Raffaello Sanzio da Urbino, known as Raphael, was an Italian painter and architect of the Renaissance era. His work is admired for its clarity of form, ease of composition, and visual achievement of the Neoplatonic ideal of human grandeur. Together with Michelangelo and Leonardo da Vinci, he forms the traditional trinity of great masters of that period.

 

Raphael was enormously productive, running an unusually large workshop and, despite his death at 37, leaving a large body of work. Many of his works are found in the Vatican Palace, where the frescoed Raphael Rooms were the central, and the largest, work of his career.

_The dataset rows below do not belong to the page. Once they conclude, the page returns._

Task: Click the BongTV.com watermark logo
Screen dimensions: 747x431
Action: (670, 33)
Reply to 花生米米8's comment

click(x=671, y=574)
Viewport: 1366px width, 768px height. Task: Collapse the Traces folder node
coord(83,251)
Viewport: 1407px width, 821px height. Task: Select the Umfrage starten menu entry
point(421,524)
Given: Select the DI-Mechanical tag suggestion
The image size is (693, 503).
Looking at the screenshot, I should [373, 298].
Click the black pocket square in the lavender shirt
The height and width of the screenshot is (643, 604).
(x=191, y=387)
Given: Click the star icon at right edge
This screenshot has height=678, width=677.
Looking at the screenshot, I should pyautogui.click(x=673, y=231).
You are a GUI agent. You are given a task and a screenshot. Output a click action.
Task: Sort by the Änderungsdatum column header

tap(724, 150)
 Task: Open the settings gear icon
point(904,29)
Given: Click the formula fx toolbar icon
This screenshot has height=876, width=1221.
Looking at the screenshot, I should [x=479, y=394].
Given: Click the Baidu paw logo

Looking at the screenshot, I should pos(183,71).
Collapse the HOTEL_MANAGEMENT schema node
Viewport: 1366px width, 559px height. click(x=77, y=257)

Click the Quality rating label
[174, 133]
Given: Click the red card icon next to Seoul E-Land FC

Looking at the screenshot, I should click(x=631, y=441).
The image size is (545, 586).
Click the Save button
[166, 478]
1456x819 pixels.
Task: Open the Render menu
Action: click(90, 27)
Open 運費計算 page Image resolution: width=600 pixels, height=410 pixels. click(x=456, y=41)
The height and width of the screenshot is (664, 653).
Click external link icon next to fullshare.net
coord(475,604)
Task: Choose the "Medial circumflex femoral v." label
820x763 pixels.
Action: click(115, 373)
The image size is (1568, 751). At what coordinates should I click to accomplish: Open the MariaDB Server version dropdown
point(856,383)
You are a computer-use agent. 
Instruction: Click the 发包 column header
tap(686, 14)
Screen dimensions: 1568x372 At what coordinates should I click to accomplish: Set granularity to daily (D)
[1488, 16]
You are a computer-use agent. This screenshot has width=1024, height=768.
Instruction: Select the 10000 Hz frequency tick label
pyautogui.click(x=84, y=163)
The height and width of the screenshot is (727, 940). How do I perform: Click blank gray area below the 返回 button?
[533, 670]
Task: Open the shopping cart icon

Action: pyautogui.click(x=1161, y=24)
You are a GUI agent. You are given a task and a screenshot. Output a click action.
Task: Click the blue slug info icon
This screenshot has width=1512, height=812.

The Madonna of the Rose is a 1518-1520 painting, now in the Museo del Prado in Madrid. Ironically, the rose in this painting and the entire lower portion, was added at a later date by an unknown artist

Holy Family below the Oak was painted in 1518. Leaning on a classical ruin, Saint Joseph looks at the Virgin Mary with the Christ Child in her lap. Jesus, in turn, is receiving a roll with the words Ecce Agnus Dei from Saint John.

 

The Madonna della seggiola or Madonna della sedia is housed in the Palazzo Pitti collection in Florence. It depicts Mary embracing the child Christ, while the young John the Baptist devoutly watches.